§ Problem to work on
Within the records that follow, restate exactly the lines from the line with "Select Overview in the sidebar" down to the line with "The height and", including both. Omit the pictures.

Dataset records
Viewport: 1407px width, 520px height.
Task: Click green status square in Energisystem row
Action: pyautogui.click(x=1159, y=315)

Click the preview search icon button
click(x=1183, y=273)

--

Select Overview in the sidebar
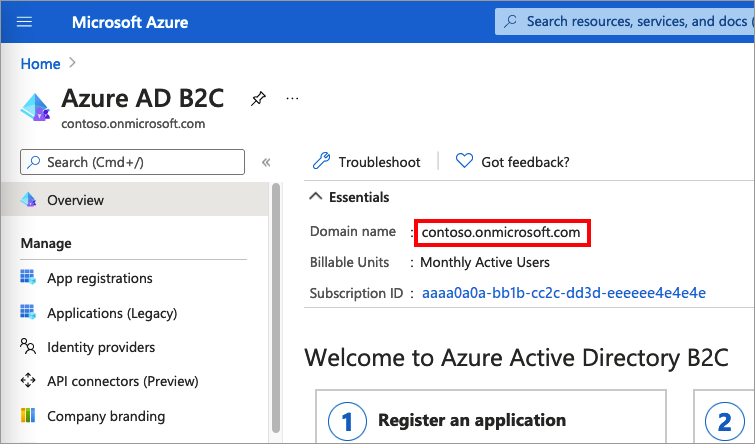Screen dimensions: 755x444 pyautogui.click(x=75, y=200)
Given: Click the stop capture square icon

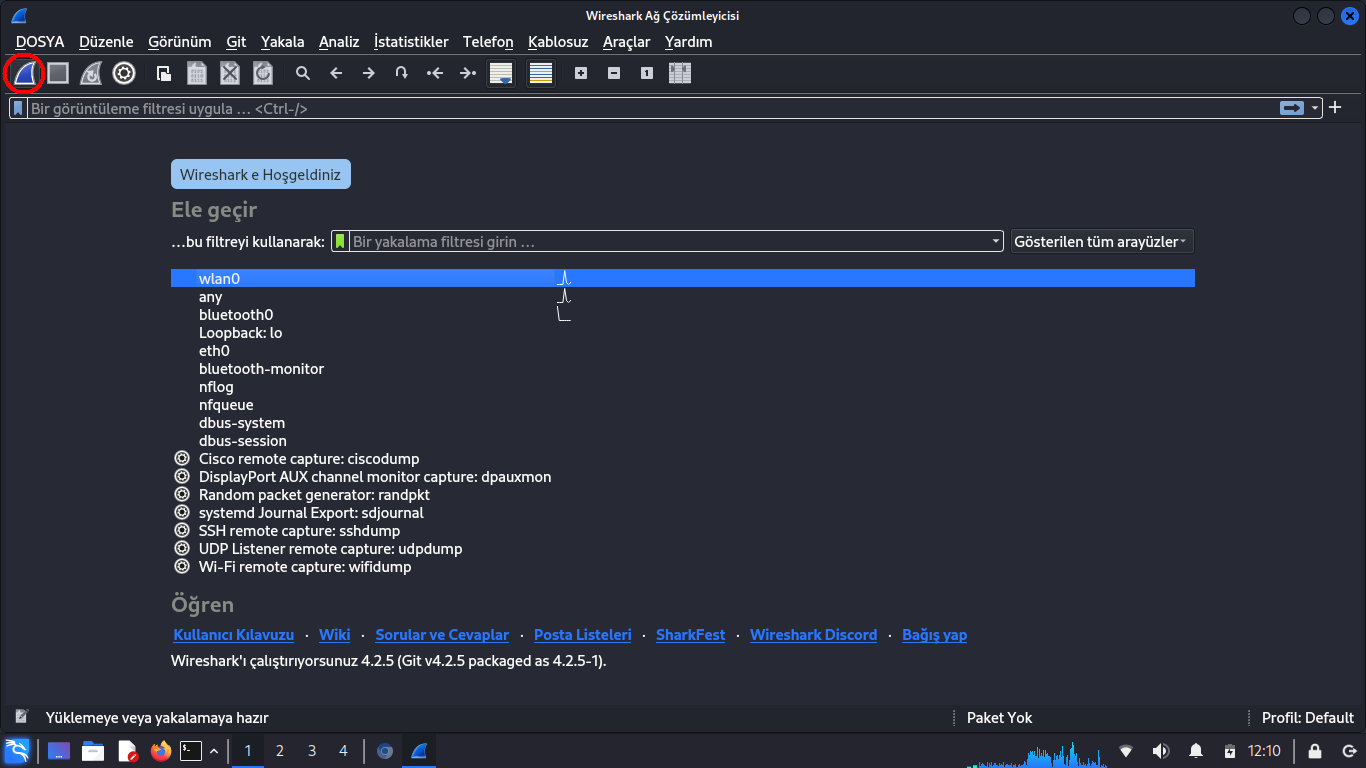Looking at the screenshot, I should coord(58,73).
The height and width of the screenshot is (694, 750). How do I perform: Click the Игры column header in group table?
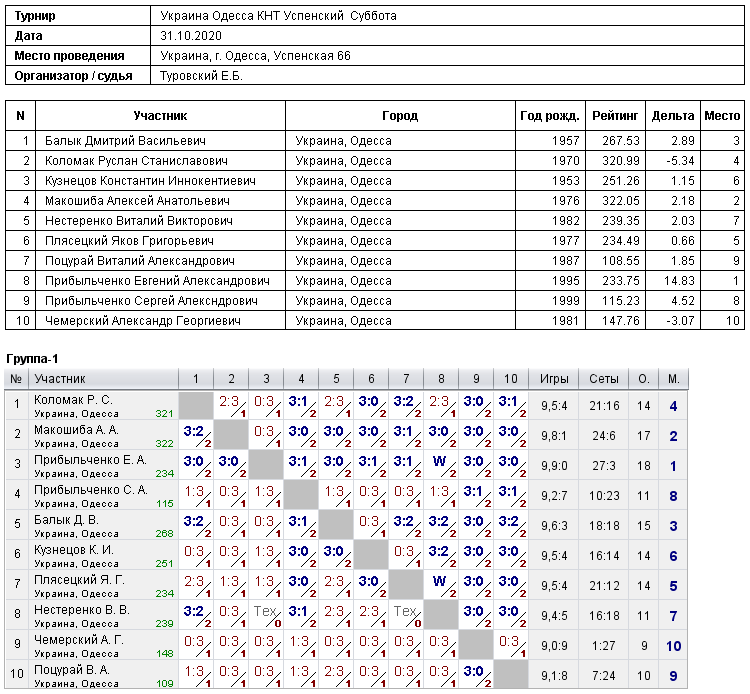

§ Exercise result
Select Overview in the sidebar
Screen dimensions: 755x444 pyautogui.click(x=75, y=200)
Given: Click the stop capture square icon

Looking at the screenshot, I should coord(58,73).
The height and width of the screenshot is (694, 750). How do I perform: Click the Игры column header in group table?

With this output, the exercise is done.